Japan came close to sabotaging Usain Bolt’s bid for Olympic immortality but settled for a first-ever silver medal in the men’s 4×100-meter relay at the Rio Games on Friday.

The Japan team of Ryota Yamagata, Shota Iizuka, Yoshihide Kiryu and Aska Cambridge finished second in a new Asian-record time of 37.60 seconds, just 0.33 behind Bolt and his Jamaica teammates.

“It’s a great feeling, winning a medal was our goal all along,” said Cambridge, who took the baton for the anchor leg neck-and-neck with Bolt and held off Trayvon Bromell of the United States and Canada’s Andre de Grasse to secure silver.

“I believed that my three teammates would put me in a good position, and that’s what happened. We have a great team and I was determined not to lose. I started to lose my balance but luckily I didn’t fall.”
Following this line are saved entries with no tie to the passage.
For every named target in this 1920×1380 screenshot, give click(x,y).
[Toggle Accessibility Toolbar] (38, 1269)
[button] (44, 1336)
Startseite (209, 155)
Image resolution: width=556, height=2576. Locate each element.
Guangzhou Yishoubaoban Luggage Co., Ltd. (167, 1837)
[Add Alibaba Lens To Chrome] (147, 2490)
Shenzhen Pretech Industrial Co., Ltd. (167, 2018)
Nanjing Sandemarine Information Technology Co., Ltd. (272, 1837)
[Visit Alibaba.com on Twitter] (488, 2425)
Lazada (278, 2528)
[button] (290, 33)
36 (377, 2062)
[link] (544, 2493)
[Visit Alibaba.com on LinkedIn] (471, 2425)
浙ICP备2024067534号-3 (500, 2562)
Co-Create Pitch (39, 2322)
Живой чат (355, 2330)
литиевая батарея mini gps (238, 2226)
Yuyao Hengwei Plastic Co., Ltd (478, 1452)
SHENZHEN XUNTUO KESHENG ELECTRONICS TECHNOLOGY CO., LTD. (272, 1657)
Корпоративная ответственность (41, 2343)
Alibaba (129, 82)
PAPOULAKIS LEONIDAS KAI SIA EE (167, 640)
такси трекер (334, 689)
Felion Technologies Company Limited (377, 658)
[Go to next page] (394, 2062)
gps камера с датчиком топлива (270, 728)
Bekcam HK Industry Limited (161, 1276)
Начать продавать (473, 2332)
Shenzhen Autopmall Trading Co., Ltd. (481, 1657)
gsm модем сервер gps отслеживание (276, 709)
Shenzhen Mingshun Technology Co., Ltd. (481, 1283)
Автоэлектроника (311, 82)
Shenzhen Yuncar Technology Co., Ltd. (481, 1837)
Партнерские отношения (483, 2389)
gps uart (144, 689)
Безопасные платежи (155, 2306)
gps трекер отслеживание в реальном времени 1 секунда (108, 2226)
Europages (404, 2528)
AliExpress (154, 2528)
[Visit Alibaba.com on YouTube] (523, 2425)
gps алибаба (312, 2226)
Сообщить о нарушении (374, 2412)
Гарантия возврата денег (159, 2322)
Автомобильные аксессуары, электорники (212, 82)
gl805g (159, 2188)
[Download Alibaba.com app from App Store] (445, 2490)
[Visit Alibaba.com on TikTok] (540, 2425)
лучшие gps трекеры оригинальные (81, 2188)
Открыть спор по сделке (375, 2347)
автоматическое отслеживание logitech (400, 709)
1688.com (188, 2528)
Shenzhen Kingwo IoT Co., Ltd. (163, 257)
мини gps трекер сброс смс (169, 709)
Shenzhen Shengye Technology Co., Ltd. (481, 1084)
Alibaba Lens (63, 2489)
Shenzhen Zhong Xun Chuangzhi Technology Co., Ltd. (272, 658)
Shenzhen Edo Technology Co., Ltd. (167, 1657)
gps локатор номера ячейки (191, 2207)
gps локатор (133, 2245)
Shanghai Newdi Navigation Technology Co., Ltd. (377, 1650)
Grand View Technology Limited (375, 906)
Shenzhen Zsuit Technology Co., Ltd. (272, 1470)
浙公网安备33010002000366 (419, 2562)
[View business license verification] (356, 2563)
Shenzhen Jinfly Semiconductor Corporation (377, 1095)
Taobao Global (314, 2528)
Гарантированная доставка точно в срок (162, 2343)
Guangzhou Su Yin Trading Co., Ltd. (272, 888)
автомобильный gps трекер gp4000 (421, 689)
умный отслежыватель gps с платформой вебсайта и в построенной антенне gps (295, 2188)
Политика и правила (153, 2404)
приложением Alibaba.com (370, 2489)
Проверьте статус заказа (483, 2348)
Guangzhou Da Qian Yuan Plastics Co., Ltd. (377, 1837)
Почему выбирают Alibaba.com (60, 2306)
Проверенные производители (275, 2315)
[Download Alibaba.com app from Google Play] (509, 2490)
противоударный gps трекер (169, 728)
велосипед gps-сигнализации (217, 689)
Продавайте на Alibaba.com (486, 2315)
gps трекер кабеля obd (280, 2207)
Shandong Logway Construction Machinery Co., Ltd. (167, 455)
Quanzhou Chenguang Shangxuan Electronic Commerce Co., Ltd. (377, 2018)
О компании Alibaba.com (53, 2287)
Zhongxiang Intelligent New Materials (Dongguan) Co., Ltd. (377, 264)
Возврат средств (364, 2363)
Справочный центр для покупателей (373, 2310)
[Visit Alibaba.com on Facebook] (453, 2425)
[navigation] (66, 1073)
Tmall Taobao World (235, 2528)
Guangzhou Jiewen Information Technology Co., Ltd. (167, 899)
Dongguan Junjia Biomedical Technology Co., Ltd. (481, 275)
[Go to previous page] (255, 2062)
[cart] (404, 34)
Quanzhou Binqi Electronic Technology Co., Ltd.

Bolt completed an unprecedented sweep of three sprint titles for a third straight Olympics after anchoring a Jamaican team also featuring Asafa Powell, Yohan Blake and Nickel Ashmeade to the gold medal in a time of 37.27.

“All the weight is gone now,” said Bolt, who insists he will retire after competing at next year’s world championships in London. “It’s a relief. I’ve done it all, I’m happy with myself, I’m accomplished so much. I’m just proud of myself that I’ve executed and got it done.

“I would have never thought I could go back-to-back-to-back Olympics. At the first one I was just happy. The second one was a challenge, and then to come into the third one is just unbelievable. I hope I’ve set the bar high enough that no one can do it again.”

Canada took the bronze medal in 37.64 after the U.S. was disqualified following an illegal baton change on the way to a third-place finish.

Japan got off to a flying start through Yamagata, who chased down China’s Tang Xingqiang on his outside lane and passed the baton to Iizuka in a strong position.

Iizuka and Kiryu then kept Japan in gold-medal contention handing over to Cambridge for the final leg, but the 23-year-old could not keep up with Bolt as the star attraction of the Rio Games powered Jamaica to the title.

“As soon as I got the baton I knew I was going to win this one,” said Bolt. “Because there is no one on the anchor leg that can outrun me when we get the baton together.

“I told the guys, ‘don’t give me too much work to do, please.’ And they did exactly that. I had no more work to do than just run to the line.”

Cambridge held off Bromell and double Rio Games sprint medalist De Grasse to win Japan’s second-ever medal in the event after taking bronze in Beijing eight years ago, sparking the team’s hopes of more success at the Tokyo Olympics in 2020.

“This time we won the silver medal so next time we are aiming for gold,” said Yamagata. “I think winning the silver has earned us the right to think like that. I want us to be confident and target the gold.”

The U.S. only learned that it had been disqualified at the end of its victory lap, leaving Canada to pick up the bronze medal.

“When we came fourth it was a little bit disappointing because we were probably a little bit surprised that Japan outdid us,” said De Grasse, who won his third medal of the Rio Games as part of a Canada team also featuring Akeem Haynes, Aaron Brown and Brendon Rodney.

“But congrats to them, they did their thing. So that was a little bit disappointing, but when we got the upgrade to bronze that kind of cheered our spirits up and we started smiling. Thank god that happened.”

But the day belonged to Bolt after he added the 4×100 title to the 100- and 200-meter crowns he won earlier in the week for a third straight games, sealing his place among the greatest ever Olympians.

“It’s mixed feelings,” said Bolt, who turns 30 on Sunday. “It’s a relief because it’s been really stressful the years I’ve gone through. I’ve had injury problems, there’s been so much. But I’m also sad that I have to leave. I’m going to miss the competition. There are just so many feelings right now.

“I’m going to miss the crowd. I’m not going to miss these interviews because I’ve done like 500 since I’ve been here. But I’ll definitely miss the crowd, the energy and just the competition. I love competing and I’ll miss that. But it’s been a great career so I’m just happy with myself.”